In environmental monitoring studies, certain desired data-quality objectives (DQO's) can be identified at the outset; that is, the degree of sample representativeness, data precision, and the site conditions over which the information data are collected are established at the inception of a study so that appropriate sampling methods can be designed (Technical Appendix I). Those DQO's define not only how a given study or monitoring program is carried out, but also how or when such information could be appropriately utilized by other users. This is a significant issue because without such explicit communication of DQO's and method characteristics, it is difficult to separate errors associated with field-method error from natural variation.
The DQO's will dictate, among other things, two critical components of any field method--the geographic extent of the site and field-method timing. Both of these components must be defined for any field method because they bear directly on the representativeness of the samples or data collected. The same field method executed either at a different type of site or at a different time (season, for example) may not perform with similar efficiency, precision, or bias. The DQO's are critical in defining the types of sites and sampling times over which a given field method is likely to yield data representative of the actual conditions of interest.
Figure 1 shows the steps involved in many types of field methods. In situ field methods in which no samples are actually collected for laboratory analysis are distinguished from those in which samples are collected because the two types of methods require somewhat different treatment in defining performance criteria. In situ methods follow an abbreviated sequence of steps as shown in figure 1. Performance criteria are associated with each step of a given method.
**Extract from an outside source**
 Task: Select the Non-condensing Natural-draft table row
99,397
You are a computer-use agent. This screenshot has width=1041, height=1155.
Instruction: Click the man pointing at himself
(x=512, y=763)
Table 1 illustrates examples of performance criteria and ways in which these criteria would be addressed for a generic field method in which samples are collected and analyzed by using laboratory procedures. In this type of scenario, performance criteria for a given procedure or protocol, which consists of several procedures, can be characterized by subjecting the field method to a specific range of tests, each one followed by the same laboratory analysis. Differences among laboratory results are assumed to be due to performance characteristics of the method and not to either the laboratory analysis or differences in the analyte among samples. The degree to which these assumptions are true will depend on the precision of the laboratory method used and the type of site.
Figure 1. Procedural steps required in field methods.
Table 1. Translation of some performance criteria derived for laboratory analytical testing to field methods
Aquatic systems have certain factors or considerations that bear directly on appropriate sample timing and location within the context of developing performance criteria. Table 2 summarizes some of the factors for several different types of aquatic systems, which include streams, lakes, estuaries, and ground water. Depth, for example, may be a factor for examining certain analytes in large streams, lakes, and estuaries where a vertical profile component could be important. Therefore, whether particular samples are depth integrated or surface grabs can result in very different results and perhaps different method-performance characteristics; this depends on the system. Similarly, for systems where there is a flow, such as in streams and some shallow aquifers, flow-proportional samples may yield a much different measurement than grab samples or time-composite samples. Again, these different forms of sampling may have different associated performance characteristics even for the same analyte and accompanying laboratory procedure. Knowledge of important site factors can be used to minimize differences among replicate samples, thereby ensuring a more precise determination of field-method-performance criteria. The information presented in table 2 suggests another important effect of the type of site on performance-criteria characterization. For some systems, such as shallow ground water and small streams, season or precipitation can have a significant effect on the analyte being measured. Therefore, in some type of sites, a given field method may be used to examine a broad range of environmental conditions to characterize criteria, such as performance range or interferences, adequately. Note that for such sites as deep ground-water systems, seasonality or precipitation may play a very minor role in terms of certain analyte concentrations or other characteristics of the water. In this case, sample timing may not be a major factor that affects performance characteristics for some deep ground-water field methods and analytes.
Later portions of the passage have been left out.